Otras fuerzas contrarrevolucionarias, sin
embargo comenzaron a operar. Aprovechándose de la debacle, los “fascistas”
liberales trataron de desempeñar idéntico rol que el protagonizado antes por
los reaccionarios con respecto al plano económico-social. Estos anhelaron un
fascismo "nacionalista”, pero liberal en lo económico y los otros querían
un fascismo “socialista”, pero liberal en lo político. Esto, felizmente, pudo
ser evitado en gran medida gracias a los auténticos fascistas revolucionarios
como Pavolini —Secretario General del PFR— que, marginados casi en el período
anterior, no aceptaron de ninguna manera este nuevo intento de deformación del
verdadero ideario fascista.
Una cuestión que consideramos conveniente
aclarar es la denominación de “republicano” que utilizó Mussolini para definir
al nuevo Estado. Se trata, en realidad, de una mera expresión formal para
diferenciarse del período “monárquico” precedente y acentuar el carácter
revolucionario del mismo. Es curioso: Mussolini define al nuevo régimen de “republicano”

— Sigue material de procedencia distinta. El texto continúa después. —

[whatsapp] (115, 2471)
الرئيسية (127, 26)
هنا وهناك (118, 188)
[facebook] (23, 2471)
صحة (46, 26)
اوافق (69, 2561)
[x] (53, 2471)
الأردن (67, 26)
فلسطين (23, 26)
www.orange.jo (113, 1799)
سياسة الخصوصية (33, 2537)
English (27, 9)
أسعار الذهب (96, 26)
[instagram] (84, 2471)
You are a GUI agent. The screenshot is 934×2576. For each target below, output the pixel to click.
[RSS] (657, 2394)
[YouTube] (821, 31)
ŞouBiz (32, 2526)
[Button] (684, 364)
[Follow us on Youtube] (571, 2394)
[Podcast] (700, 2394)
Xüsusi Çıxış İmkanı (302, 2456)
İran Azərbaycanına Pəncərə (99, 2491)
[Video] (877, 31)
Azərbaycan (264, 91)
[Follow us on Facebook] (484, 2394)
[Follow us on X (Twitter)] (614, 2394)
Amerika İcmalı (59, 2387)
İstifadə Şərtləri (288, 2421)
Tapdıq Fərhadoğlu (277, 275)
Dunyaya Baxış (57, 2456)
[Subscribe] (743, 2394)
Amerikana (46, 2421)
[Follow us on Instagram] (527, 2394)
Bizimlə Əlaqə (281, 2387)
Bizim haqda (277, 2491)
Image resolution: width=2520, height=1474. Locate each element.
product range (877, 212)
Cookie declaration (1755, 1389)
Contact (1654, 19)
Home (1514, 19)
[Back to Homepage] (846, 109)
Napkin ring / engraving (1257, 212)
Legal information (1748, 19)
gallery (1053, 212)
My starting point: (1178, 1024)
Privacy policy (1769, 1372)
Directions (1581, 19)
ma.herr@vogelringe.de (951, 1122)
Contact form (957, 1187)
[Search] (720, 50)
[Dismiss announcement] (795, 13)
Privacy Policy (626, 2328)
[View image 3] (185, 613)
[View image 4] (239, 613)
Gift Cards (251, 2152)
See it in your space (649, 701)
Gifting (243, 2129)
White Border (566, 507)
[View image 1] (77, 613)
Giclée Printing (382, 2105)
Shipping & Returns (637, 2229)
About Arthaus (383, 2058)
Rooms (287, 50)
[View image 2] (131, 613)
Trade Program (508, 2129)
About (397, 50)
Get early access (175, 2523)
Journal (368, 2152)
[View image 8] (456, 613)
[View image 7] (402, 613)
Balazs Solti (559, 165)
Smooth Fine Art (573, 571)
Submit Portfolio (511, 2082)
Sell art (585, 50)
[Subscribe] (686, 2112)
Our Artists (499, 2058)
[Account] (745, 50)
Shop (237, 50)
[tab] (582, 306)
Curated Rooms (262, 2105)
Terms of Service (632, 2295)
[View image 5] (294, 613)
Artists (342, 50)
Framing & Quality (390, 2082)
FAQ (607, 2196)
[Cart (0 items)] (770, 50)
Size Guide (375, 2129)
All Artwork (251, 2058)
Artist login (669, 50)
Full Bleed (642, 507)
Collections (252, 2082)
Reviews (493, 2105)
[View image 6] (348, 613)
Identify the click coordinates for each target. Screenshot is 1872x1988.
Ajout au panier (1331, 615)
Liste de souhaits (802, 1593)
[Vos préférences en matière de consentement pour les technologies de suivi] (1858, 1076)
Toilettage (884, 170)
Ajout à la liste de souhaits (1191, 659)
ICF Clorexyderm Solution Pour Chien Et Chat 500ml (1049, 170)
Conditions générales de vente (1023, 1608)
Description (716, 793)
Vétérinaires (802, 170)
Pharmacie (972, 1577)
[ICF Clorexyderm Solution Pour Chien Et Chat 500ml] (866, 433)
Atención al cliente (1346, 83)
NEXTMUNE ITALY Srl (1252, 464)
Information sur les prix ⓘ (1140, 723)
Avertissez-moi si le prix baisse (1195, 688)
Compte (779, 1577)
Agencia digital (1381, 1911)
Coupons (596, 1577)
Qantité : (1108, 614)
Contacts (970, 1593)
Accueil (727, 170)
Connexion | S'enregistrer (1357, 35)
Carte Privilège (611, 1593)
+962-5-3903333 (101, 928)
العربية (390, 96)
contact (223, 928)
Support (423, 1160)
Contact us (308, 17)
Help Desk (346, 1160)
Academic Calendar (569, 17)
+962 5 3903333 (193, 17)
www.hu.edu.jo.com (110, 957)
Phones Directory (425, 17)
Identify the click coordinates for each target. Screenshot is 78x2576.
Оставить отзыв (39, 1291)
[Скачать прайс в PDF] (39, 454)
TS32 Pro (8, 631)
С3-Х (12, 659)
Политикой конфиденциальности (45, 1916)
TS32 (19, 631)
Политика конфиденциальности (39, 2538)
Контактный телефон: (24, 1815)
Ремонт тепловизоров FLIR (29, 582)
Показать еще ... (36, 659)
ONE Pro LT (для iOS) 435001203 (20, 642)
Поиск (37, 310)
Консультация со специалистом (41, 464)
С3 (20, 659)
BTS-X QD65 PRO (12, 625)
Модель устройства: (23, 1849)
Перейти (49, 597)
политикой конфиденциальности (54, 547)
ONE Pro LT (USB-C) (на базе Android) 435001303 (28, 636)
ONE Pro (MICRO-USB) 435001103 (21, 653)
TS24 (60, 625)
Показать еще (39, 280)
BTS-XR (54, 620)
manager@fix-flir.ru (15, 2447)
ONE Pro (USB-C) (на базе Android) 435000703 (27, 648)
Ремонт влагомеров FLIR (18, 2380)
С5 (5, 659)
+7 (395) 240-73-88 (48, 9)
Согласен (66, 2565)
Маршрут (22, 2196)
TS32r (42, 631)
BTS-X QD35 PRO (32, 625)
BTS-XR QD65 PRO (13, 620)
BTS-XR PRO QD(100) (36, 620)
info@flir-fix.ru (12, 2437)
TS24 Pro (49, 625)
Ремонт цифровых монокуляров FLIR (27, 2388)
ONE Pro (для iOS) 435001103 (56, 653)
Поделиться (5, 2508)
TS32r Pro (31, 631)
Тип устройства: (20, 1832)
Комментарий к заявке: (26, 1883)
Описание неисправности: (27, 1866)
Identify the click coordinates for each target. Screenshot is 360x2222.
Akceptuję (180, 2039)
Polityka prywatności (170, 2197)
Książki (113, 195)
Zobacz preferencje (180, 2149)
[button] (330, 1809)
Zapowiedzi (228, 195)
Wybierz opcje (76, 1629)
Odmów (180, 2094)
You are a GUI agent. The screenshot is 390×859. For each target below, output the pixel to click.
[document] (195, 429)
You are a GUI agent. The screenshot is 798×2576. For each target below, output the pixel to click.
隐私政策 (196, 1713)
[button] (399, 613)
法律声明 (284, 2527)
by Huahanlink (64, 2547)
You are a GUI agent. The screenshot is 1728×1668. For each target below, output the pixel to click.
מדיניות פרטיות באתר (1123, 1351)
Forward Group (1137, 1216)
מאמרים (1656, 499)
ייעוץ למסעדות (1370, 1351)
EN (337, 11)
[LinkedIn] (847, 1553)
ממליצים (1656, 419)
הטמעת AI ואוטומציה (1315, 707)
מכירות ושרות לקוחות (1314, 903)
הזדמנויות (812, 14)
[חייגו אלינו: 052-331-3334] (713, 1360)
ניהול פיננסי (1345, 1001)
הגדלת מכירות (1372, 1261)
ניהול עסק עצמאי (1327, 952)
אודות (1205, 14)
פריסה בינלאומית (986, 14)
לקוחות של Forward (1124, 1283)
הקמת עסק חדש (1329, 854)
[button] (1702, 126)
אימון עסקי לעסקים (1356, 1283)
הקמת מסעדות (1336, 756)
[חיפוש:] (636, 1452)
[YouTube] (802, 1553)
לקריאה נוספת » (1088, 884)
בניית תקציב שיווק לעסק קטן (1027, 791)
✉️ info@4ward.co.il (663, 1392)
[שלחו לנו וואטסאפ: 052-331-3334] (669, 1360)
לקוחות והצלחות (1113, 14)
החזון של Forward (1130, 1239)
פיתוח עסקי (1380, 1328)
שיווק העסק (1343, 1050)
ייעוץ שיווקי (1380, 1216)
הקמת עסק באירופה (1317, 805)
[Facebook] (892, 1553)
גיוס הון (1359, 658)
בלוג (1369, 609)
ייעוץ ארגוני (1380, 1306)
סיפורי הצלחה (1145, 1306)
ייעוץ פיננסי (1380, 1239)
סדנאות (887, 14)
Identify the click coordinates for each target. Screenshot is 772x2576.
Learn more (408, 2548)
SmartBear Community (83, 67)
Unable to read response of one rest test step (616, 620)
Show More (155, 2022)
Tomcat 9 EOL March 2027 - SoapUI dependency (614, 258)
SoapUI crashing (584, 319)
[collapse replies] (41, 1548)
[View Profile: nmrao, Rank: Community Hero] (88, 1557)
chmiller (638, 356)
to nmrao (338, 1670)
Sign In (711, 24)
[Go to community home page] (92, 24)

justamente cuando abatida la monarquía, él asume plenamente el poder
unipersonal y, por lo tanto, monárquico. A quien cuadraba perfectamente el
título de republicana —y no es un juego de palabras era a la Casa de Saboya
cuyo espíritu burgués y decimonónico se puso de manifiesto antes de la Marcha
sobre Roma y después de la traición del 25 de Julio. En ambos casos, el “rey”
no fue sino un figurón de la decadente república partidocrática.
Los marxistas, furiosos y descolocados por
las profundas medidas revolucionarias y socialistas del fascismo, frente a las
cuales no podían aplicar sus gastados slogans prefabricados, al producirse la “victoria”
—obtenida por el oro y los dólares y libras de los banqueros de Wall Street y
Londres— no hallaron otro camino más apropiado para poder mantener su esquema subversivo,
que enviar a sus brigadas de partisanos a las fábricas para asesinar a los
trabajadores y arrancarles sus empresas que entregaron de nuevo a los
capitalistas, para poder así después continuar jugando a la “revolución”.
El 28 de abril de 1945, Benito Mussolini
cae vilmente asesinado por las bandas bolcheviques apoyadas descaradamente por
la plutocracia internacional. Simultáneamente, son fusilados por los “Guerrilleros
de la Libertad” los jerarcas fascistas entre los cuales se encuentra el ex-Secretario
del Partido Comunista italiano, Nicola Bombacci, quien muere gritando “¡Viva el
Duce!” “¡Viva el socialismo!”
De entre los sofismas y las deformaciones,
urge rescatar la verdadera identidad del fascismo. Este no es un
pseudonacionalismo conservador que pretende confundir la defensa de la Nación
con el capitalismo, vale decir, precisamente con el régimen que la avasalla y
explota, ni un “socialismo” que sostiene que la condición de la liberación de
los trabajadores es la destrucción de la sustancia histórica comunitaria: el
fascismo es una nueva síntesis revolucionaria que lucha por la liberación
simultánea de la Nación y del pueblo de las estructuras opresoras.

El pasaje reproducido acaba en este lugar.